For an example of what happens when a politician tries to take on the issue, look no further than Chicago’s Mayor Lightfoot. She stripped aldermen of control of licensing and permitting within hours of taking office. But then she put the fight over aldermanic privilege on hold. A fellow reformer on the city council, Scott Waguespeck, gave a simple reason for why she did so: She would lose the vote.
That is the core of the problem. In most cities, this policy of neighborhood rights dates back decades, and its philosophical underpinning lies in the mid-century urban-renewal era. Black leaders seized an opportunity to take control, protecting their districts after the devastation of highway projects and other environmental hazards. White neighborhoods feared racial integration in the form of public housing from liberal planners like the Chicago Housing Authority’s Elizabeth Wood.
Today’s urban planners could hardly be more toothless by comparison, yet in all these cities, few politicians have tried to dismantle a system that, as the Chicago fair housing study shows, traded the possibility of citywide desegregation for the assurance of neighborhood control.
These days, it’s hard to know who earnestly believes this feudal system does good because local control is important and who simply wants to maintain extractive interests in every new project. This latter goal kind of makes sense, by the way: It’s hard for cities to raise money to address their many social problems, and it’s complicated to duke it out at city meetings for a share of the pie. Pay-to-play policies for new construction can directly funnel millions of dollars into new local assets such as community centers, if that’s what a council member or an alderman wants.
Still, the drawbacks of local deference on housing outweigh the benefits. In California, advocates have mostly given up on swaying city politicians. Instead, cutting-edge legislation happens mostly in the statehouse, and consists of more liberal state politicians pre-empting their local peers. One example is the state’s new policy giving blanket permission for accessory dwellings units, also known as granny flats or backyard cottages. That set of laws overruled hundreds of city prohibitions, and paved the way for an explosion in small-scale infill housing in cities like Los Angeles. (A similar strategy may be afoot in Illinois.)
In New York City, meanwhile, don’t let the AOC-Andrew Yang alignment convince you that politicians are ready to end this practice.
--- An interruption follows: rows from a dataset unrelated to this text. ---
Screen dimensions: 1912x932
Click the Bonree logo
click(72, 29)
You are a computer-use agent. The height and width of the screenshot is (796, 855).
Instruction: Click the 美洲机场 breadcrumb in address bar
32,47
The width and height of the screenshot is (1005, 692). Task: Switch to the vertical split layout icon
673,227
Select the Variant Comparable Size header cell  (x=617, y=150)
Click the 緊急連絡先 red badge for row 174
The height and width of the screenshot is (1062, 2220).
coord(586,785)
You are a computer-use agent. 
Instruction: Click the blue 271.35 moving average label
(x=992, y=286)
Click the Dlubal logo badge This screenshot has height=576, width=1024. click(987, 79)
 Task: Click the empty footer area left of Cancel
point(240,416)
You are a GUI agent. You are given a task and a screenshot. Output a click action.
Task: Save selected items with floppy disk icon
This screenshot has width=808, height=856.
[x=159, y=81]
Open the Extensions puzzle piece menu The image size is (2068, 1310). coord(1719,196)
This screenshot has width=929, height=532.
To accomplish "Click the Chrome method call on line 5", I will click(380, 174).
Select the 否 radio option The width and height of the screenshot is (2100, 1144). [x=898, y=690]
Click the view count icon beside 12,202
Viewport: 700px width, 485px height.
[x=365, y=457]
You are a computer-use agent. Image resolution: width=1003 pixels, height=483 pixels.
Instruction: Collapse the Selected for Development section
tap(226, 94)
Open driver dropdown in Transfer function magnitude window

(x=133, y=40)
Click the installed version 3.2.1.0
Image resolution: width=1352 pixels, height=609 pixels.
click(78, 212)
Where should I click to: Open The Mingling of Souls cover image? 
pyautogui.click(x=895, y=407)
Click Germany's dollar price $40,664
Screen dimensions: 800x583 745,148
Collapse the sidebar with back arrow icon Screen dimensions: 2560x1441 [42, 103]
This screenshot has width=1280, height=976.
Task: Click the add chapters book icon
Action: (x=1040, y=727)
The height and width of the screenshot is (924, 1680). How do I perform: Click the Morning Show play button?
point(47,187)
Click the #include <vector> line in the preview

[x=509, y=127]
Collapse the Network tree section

On the contrary: The New York City Council is preparing to give members just such veto power over the construction of hotels. Hotel builders say it will all but end new hotel construction just as tourism is getting back on its feet, pushing thousands of tourists into Airbnbs that eat up the city’s housing stock and discouraging budget visitors. Three years ago, such a policy was introduced in some city neighborhoods including Tribeca and Long Island City. The result? No new hotels.
The stultifying effect on housing growth is similar, and its consequences are increasingly extreme. No politician wants to unilaterally disarm their district. Still, with rumblings of dissent from AOC to newly elected Los Angeles councilwoman Nithya Raman, from Mayor Lori Lightfoot to candidate Andrew Yang, there’s reason to hope that council members’ privilege might finally be checked.